Say that, in a single month, you earn $1,000 from your restaurants, and $15,000 from narcotics trafficking. But when you’re keeping the books for your restaurants, you lie and write that your restaurants earned the entire $16,000. That way, you can lie to everyone else as well, and say that you earned all of your money from the restaurants.

And that’s money laundering. In essence, money laundering is never more complicated than what I just described above. The way it becomes complicated is when you’re trying to move really large sums of money, and you have to move the money through more and more locations and transactions.
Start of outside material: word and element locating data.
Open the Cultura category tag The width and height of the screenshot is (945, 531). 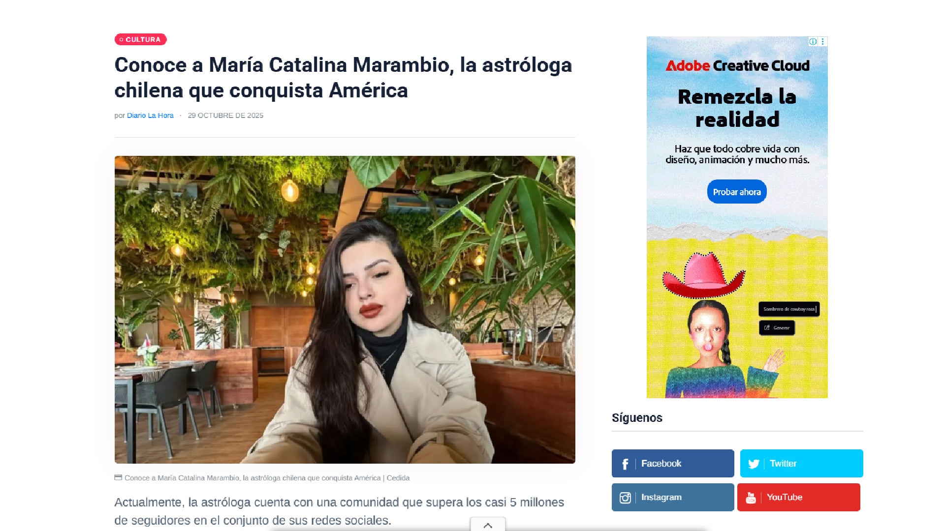[141, 39]
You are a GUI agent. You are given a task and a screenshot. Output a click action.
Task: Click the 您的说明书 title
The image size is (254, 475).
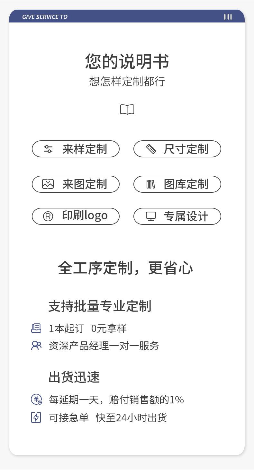127,61
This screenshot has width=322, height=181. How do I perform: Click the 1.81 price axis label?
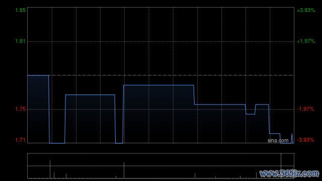coord(21,41)
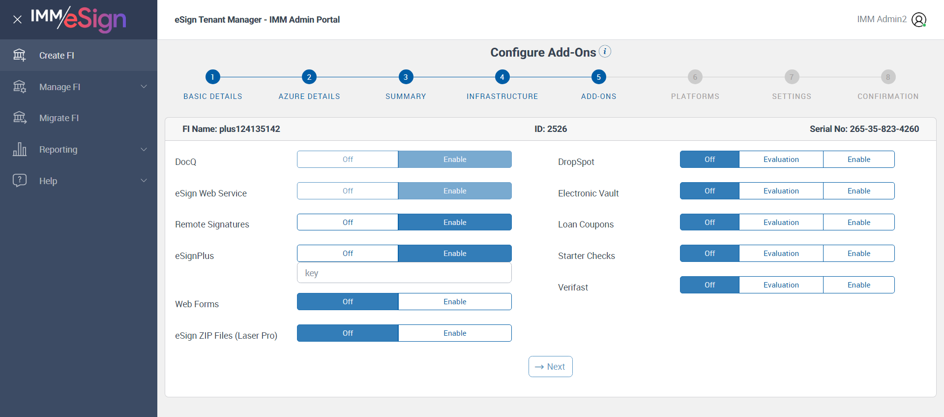Image resolution: width=944 pixels, height=417 pixels.
Task: Set DropSpot to Evaluation
Action: pos(781,160)
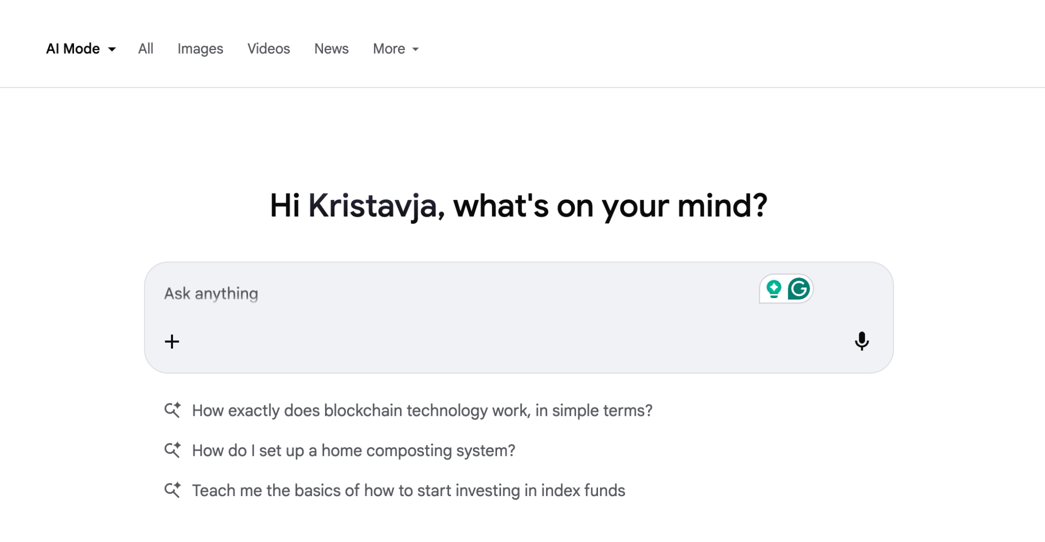
Task: Select the blockchain technology suggested question
Action: click(422, 410)
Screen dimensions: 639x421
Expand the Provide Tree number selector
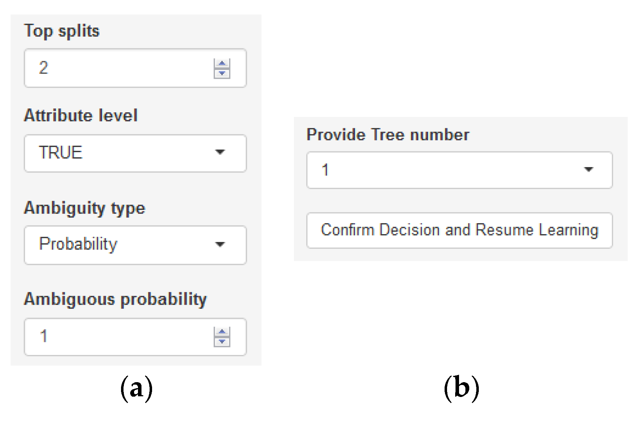click(441, 170)
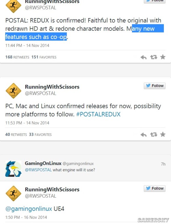Favorite the PC, Mac and Linux tweet
171x224 pixels.
tap(163, 134)

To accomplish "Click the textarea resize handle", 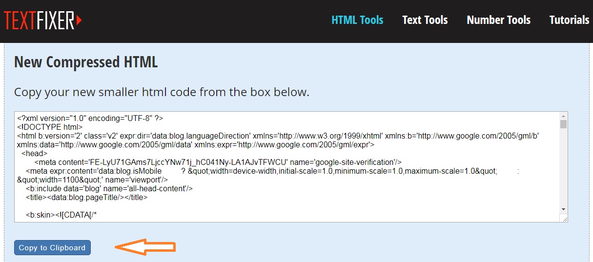I will 565,219.
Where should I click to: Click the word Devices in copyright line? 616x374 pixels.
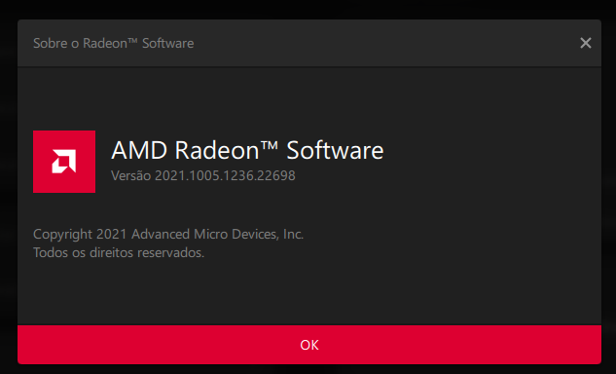coord(255,235)
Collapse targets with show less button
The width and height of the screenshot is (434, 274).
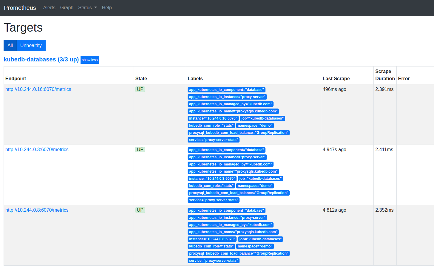click(x=89, y=60)
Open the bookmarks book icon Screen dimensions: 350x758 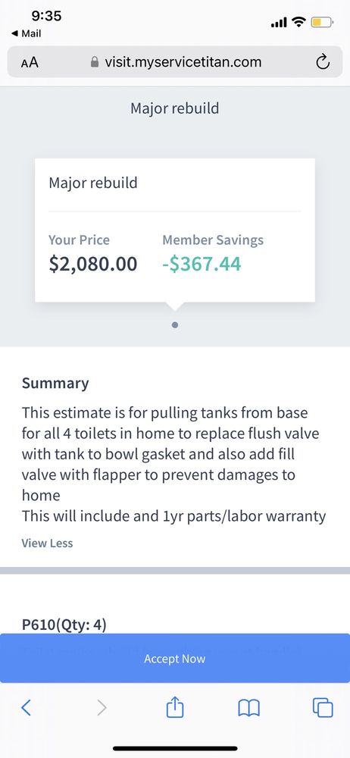pos(249,708)
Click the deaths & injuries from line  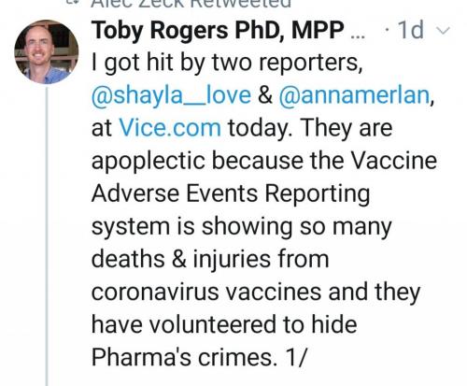click(x=210, y=259)
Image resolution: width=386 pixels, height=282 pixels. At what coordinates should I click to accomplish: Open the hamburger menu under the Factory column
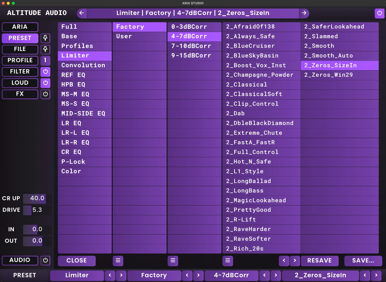pyautogui.click(x=118, y=261)
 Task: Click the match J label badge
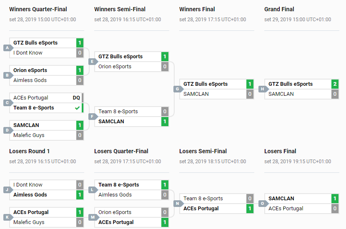pyautogui.click(x=7, y=190)
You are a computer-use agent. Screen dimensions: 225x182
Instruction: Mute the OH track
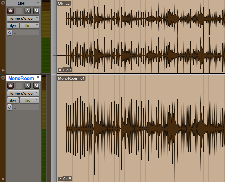point(36,11)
However, in any kind of money laundering, you’re basically just putting your dirty money through the quintessential “wash cycle.” You send it out dirty, it comes back clean.

From there, let’s move into a simple example of how money laundering could work in football.The example I used above describes money laundering in it’s most simple form. The reason I used restaurants in my example is because restaurants are “high cash flow businesses.”

You may have heard the term “high cash flow business” in conjunction with money laundering before. And the reason for that is because any “high cash flow business” is highly vulnerable to money laundering. Why? The reason is, again, very simple.

If, as in the example above, you write in your books that your business earned $16,000, when it actually earned only $1,000, that’s not going to do you much good if there are still a bunch of bank records out there showing that your business really earned only $1,000. However, because a restaurant receives a huge portion of it’s proceeds in cash, there are no records out there proving that your business earned anything other than what you said it did.

So, basically, as long as the money is coming in in cash, the authorities can’t prove that you’re lying about where you got it.

Moving onto football… According to the FATF report, 35% of all revenue in English football is “matchday revenue.” In other words, it comes from ticket sales, refreshments, etc. And what is one defining characteristic of this type of revenue? (Hint: “high cash flow” would be a good guess here). Or, as the FATF report puts it:

“Cash received from ticket sales for football matches may be open to manipulation in order to launder funds by falsifying the books of a football club. A football club would…not be different from other cash-generating businesses outside the football area, such as restaurants, bars etc….”

(But just think how much money you could claim that you earned from matchday revenues at a football club, as opposed to a measly little restaurant!)

The above example is just one of many ways that the football sector is vulnerable to money laundering, and it is far from the area of highest vulnerability. However, it does provide a good basic introduction to the topic of money laundering in football.